Each of these albums showcase the Rockit Band,who also released a concert film with Herbie on VHS tape during this period. These albums were not only the first to bring the jazz/funk sound of the 70’s into the electro/hip-hop age. But they also did so by eventually incorporating elements of different world musics into the mix as well. I’ve done Amazon.com reviews on a couple of these albums. But am going to add some of my own commentary here for this overview of one of Herbie Hancock’s most commercially and creatively vital periods in his long and amazing career.


Future Shock/1983

Between 1980 and 1982,Herbie Hancock found himself in an important transitional phase musically. In 1981 he released the album  Magic Windows,a hardcore contemporary funk album whose final number-the instrumental “The Twilight” clone began the journey to what would inevitably occur on this album. Of course between that was an interesting musical side bar in  Lite Me Up,a pop-funk album very much in the vein of a Qwest type release and featuring such Quincy Jones luminaries as Rod Temperton and the Brother’s Johnson along with vocalist Gavin Christopher.

This made perfect sense with Herbie’s involvement with that group of musicians even earlier on. Few but Herbie could’ve guessed what his next musical move would be. During the earlier part of the decade,a new music was already beginning to emerge from the also gestating hip-hop genre. It was called scratch-very much an improvisational art that utilized turntables in a percussive manner. So Herbie rounded on the high diversified bassist Bill Laswell,leader of the avant garde funk band Material as well as Grandmixer DST on turntable for a shift in musical priorities that would be extremely relevatory. Not only for Herbie but for the music of the 80’s in general.

“Rockit” is of course a scratch icon song of it’s day-the song that altered Herbie Hancock’s entire musical priorities while at the same time maintaining a bluesy jazz melody amid all the vocoder,synthesizers,drum machines and turntabling from DST. “Future Shock”,an elongated version of the Curtis Mayfield 1973 message song from his Back to the World album is the exact opposite of how this album starts and continues-its a pretty clean percussion/Clavinet based funk groove,featuring a Mayfield like falsetto from the very capable vocalist Bernard Fowler,that is something of a contemporary redressing of the sound of the Headhunters.

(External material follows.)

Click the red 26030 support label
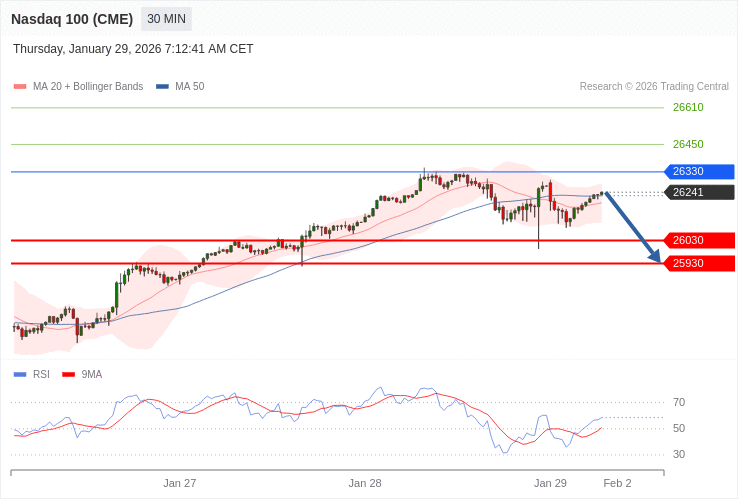The height and width of the screenshot is (500, 738). pyautogui.click(x=698, y=240)
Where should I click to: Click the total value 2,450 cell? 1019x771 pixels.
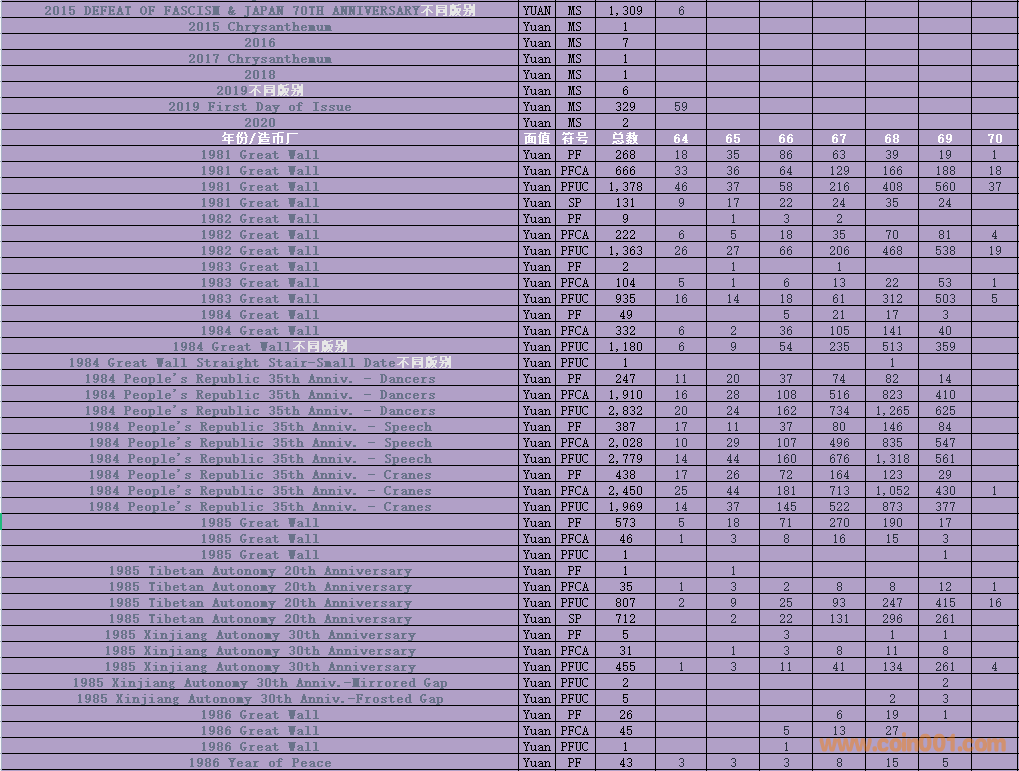pos(625,491)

“TFS” is one of my favorites here-a strong electro funk jam that still mixes in a clavinet and a powerfully melodic acoustic piano solo from Herbie towards the songs end. “Earth Beat” is very much in tune with Laswell’s Asian oriented musical approach-utilizing a lot of samplers and found sounds in rhythmic patterns. “Autodrive” again gets back into the more funky electro groove of the title song,again with a cleaner rhythm while “Rough” builds a heavy drum machine pattern with a very Arabic rhythmic/melodic pattern before going into a megamix bonus track of “Rockit” that includes not only songs from this particular album but also the synthesizer break from Herbie’s 1973 funk breakthrough “Chameleon” from his iconic album [[ASIN:B000002AGP Head Hunters]].

One factor of this album that even I often thought about was the fact that Bill Laswell is a producer/musician often known for an intense musical smothering effect. In short,anything he touches musically becomes almost totally his. That is part of his art though-even though he sometimes gets a bit lost in his musical journey by being a little too eclectic. But one thing that you can say about Herbie Hancock is that he is an artist with a very focused vision.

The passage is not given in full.